== Document ==
....

Jonathan: Tamara, may I begin by asking you to share your definition of “Sales Enablement?”
Tamara: Yes, of course. At CSO Insights, we define sales force enablement as a “strategic, cross-functional discipline designed to increase sales results and productivity by providing integrated content, training, and coaching services for salespeople and frontline sales managers along the entire customer’s journey, powered by technology.”
Jonathan: Why is sales enablement such a growing discipline? Is enablement now growing up?
Tamara: B2B sales is in a period of transformation. How to sell becomes more important than what to sell. In the age of the customer, old product centered selling formulas don’t work anymore. Modern selling is about creating value at each stage of the customer’s journey for all stakeholders to influence their decisions along their customer’s journey. And successful salespeople involve more stakeholders (5.8 on average) at the customer and also internally than mediocre performers. Our data shows these transformational challenges. Quota attainment is decreasing since 2012, from 63.0% down to 55.8% in 2016. But trying harder doesn’t work anymore. Instead, sales forces need smarter support. And this is where sales force enablement comes into play, orchestrating all efforts across functions to equip salespeople and their managers with the necessary training, content and coaching services in an integrated and consistent way so that they can be more successful in an ever-changing world.
Jim: An interesting trend the CSO Insights 2016 Sales Enablement Optimization Study found was where sales enablement fits within the organization structure. In 52.5% of the cases, the discipline reports to executive sales management, another 25.3% of the time it reports to sales operations. So this is not being seen as a marketing, HR, or training responsibility; this is truly something linked directly to the sales organization. While we are clearly seeing growing interest in sales enablement, how companies implement this discipline varies. The study found that 12.1% of the participants surveyed said that their company viewed this as a series of one-off projects, 39.4% said they had an informal vision of what sales enablement could or should be, and the remaining 48.5% told us they had taken the time to define a formal vision for sales enablement’s role within their organization.

....

== Rows ==
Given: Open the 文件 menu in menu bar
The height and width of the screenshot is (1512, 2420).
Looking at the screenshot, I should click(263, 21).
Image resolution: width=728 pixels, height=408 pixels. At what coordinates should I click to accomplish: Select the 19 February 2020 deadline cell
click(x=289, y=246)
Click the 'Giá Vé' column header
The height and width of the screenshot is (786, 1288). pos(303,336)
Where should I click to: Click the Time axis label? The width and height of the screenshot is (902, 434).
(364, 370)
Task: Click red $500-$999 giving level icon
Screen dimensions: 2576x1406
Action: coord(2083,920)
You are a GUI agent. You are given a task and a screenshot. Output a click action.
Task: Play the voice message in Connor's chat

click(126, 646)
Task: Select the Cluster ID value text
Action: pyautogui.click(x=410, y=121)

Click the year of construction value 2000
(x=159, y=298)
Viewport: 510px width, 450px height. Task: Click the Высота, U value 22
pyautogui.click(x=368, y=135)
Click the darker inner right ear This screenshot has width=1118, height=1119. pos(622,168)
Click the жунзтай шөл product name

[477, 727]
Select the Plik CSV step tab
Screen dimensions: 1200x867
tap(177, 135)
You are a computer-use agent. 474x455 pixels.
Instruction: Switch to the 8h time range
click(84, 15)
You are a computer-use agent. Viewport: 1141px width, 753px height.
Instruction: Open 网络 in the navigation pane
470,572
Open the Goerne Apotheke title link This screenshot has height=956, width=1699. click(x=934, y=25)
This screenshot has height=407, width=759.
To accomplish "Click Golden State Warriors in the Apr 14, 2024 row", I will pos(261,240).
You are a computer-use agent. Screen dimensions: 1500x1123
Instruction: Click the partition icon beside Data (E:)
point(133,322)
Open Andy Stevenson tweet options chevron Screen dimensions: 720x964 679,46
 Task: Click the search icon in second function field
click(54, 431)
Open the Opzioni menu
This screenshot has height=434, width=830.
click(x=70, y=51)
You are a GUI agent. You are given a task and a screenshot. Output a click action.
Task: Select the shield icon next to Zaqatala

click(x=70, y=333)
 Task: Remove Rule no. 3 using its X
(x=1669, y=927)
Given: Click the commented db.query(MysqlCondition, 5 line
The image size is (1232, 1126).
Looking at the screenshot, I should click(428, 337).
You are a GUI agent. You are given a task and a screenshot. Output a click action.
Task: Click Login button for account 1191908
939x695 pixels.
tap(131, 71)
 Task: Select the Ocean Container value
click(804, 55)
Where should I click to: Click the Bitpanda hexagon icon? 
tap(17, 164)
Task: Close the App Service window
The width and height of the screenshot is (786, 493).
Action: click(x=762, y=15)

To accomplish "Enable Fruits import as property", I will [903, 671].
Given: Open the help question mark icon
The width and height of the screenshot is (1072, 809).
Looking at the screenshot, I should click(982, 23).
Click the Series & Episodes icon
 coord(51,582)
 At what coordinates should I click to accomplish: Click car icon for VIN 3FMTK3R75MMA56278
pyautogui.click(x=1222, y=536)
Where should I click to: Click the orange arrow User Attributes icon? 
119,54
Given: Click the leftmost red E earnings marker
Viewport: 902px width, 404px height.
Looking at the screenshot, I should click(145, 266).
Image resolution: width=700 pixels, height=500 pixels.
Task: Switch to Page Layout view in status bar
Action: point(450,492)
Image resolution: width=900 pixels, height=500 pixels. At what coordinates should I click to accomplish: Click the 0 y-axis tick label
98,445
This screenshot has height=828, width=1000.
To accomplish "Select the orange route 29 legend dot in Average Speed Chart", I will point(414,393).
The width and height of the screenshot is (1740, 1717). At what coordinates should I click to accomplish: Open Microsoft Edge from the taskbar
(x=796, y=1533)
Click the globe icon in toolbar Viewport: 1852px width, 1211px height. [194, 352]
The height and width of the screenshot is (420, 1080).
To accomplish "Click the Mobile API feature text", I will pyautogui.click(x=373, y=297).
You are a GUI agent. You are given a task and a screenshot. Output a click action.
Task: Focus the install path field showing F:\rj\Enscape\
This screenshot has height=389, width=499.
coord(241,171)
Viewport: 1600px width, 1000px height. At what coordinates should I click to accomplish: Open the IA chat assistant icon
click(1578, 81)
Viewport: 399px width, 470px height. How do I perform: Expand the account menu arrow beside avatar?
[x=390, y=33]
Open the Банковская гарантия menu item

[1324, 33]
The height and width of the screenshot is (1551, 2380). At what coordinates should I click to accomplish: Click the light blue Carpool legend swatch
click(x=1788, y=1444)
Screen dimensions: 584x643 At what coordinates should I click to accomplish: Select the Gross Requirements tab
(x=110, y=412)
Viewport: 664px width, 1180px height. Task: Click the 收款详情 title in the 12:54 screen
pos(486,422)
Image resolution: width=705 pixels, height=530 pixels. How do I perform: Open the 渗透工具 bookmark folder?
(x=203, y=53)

....

== Aim ==
Reproduce the sales enablement interview word for word from "Tamara: Yes, of" to "now growing up?". The listing has no connection to the sales enablement interview.

== Written answer ==
Tamara: Yes, of course. At CSO Insights, we define sales force enablement as a “strategic, cross-functional discipline designed to increase sales results and productivity by providing integrated content, training, and coaching services for salespeople and frontline sales managers along the entire customer’s journey, powered by technology.”
Jonathan: Why is sales enablement such a growing discipline? Is enablement now growing up?